Our IT professionals bring many decades of combined experience to the IT examination process. Our team members include former leaders of insurance company IT Internal Audit departments, a former Chief Information Security Officer, insurance company IT operational leaders, and former Big-4 and tier 1 consulting firm IT auditors.
RRC’s IT professionals understand that all insurers have unique aspects to their IT environments and corresponding controls, so they are able to quickly identify and evaluate an insurer’s IT processes and controls, tying them to the business process they support. They are intimately familiar with the guidance set forth in the NAIC Financial Condition Examiners Handbook in order to determine the proper scope of IT General Control procedures and documentation using the required Handbook exhibits.
During independent ITGC testing, our IT specialists employ a range of techniques efficiently develop an independent understanding of a company’s ITGC design and implementation. Our IT professionals understand the importance of completing the IT review in a timely manner prior to the completion of Phase 2 to comply with the NAIC’s Accreditation Standards.
RRC’s team of IT specialists is also familiar with new regulatory requirements such as 23 NYCRR 500, “CYBERSECURITY REQUIREMENTS FOR FINANCIAL SERVICES COMPANIES”, incorporating these new aspects into cybersecurity compliance reviews. In addition, our IT professionals are actively following the states’ adoption of the NAIC’s Data Security Model Law as those requirements become applicable.

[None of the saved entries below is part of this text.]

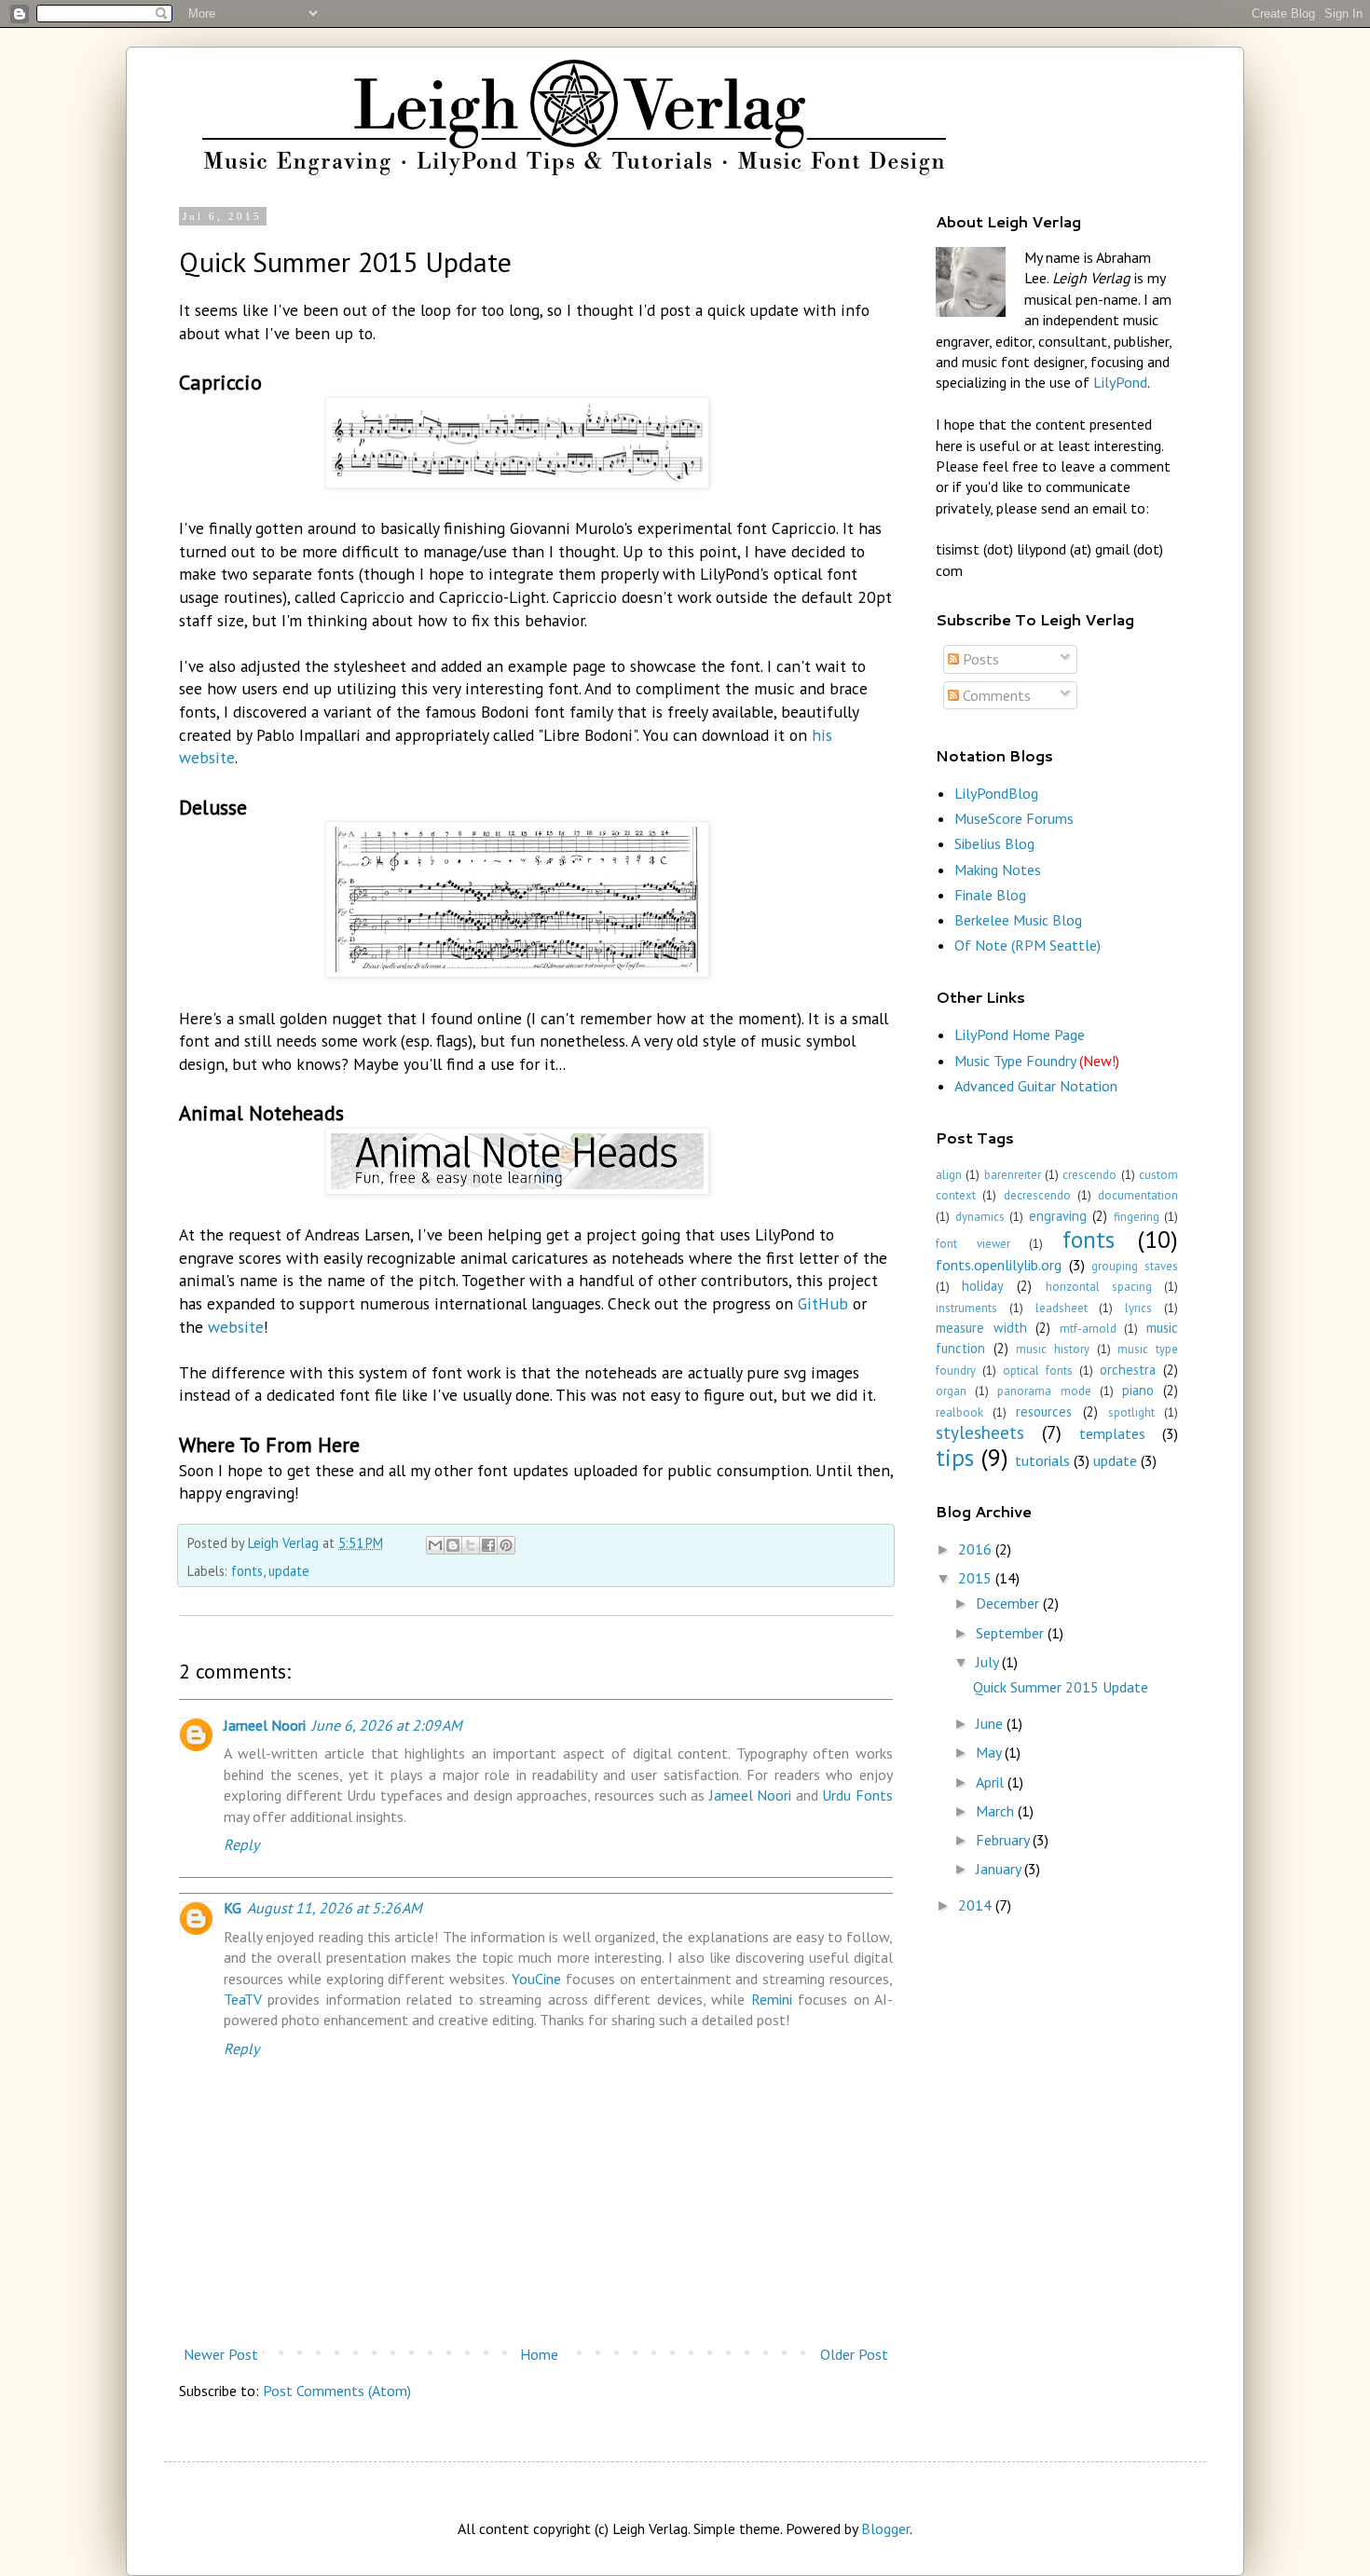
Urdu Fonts (857, 1795)
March (997, 1811)
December (1009, 1603)
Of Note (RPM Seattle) (1027, 945)
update (288, 1571)
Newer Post (221, 2354)
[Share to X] (470, 1545)
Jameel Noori (265, 1725)
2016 (976, 1549)
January (1000, 1868)
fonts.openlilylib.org (999, 1264)
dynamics (980, 1217)
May (990, 1752)
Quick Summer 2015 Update (1060, 1687)
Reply (241, 1844)
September (1012, 1633)
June (991, 1723)
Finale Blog (990, 894)
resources (1044, 1411)
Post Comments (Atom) (337, 2390)
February (1004, 1839)
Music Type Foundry (1036, 1060)
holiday (983, 1286)
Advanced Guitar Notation (1035, 1085)
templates (1112, 1433)
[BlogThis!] (453, 1545)
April (991, 1782)
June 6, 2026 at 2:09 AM (386, 1725)
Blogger (885, 2528)
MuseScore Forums (1014, 818)
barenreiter (1012, 1175)
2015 (976, 1578)
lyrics (1138, 1308)
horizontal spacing (1099, 1287)
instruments (966, 1308)
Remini (771, 1999)
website (236, 1326)
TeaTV (243, 1999)
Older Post (854, 2354)
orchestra (1128, 1369)
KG (232, 1907)
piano (1138, 1390)
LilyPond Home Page (1019, 1034)
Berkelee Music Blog (1018, 920)
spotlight (1131, 1412)
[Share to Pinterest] (506, 1545)
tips (955, 1457)
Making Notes (997, 869)
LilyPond (1120, 382)
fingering (1136, 1217)
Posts (979, 659)
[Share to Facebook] (488, 1545)
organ (951, 1391)
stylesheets (980, 1432)
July (989, 1661)
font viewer (973, 1244)
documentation (1138, 1195)
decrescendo (1037, 1195)
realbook (959, 1412)
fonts (247, 1571)
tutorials (1042, 1460)
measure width (981, 1327)
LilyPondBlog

We are thought leaders, delivering numerous presentations and webinars each year on topics such as cybersecurity, contingency planning, application security, and data integrity. We actively support NAIC initiatives, including volunteering periodically in support of the Information Technology Examination Working Group’s endeavors, and have delivered customized training to insurance departments across the country on various IT related hot topics.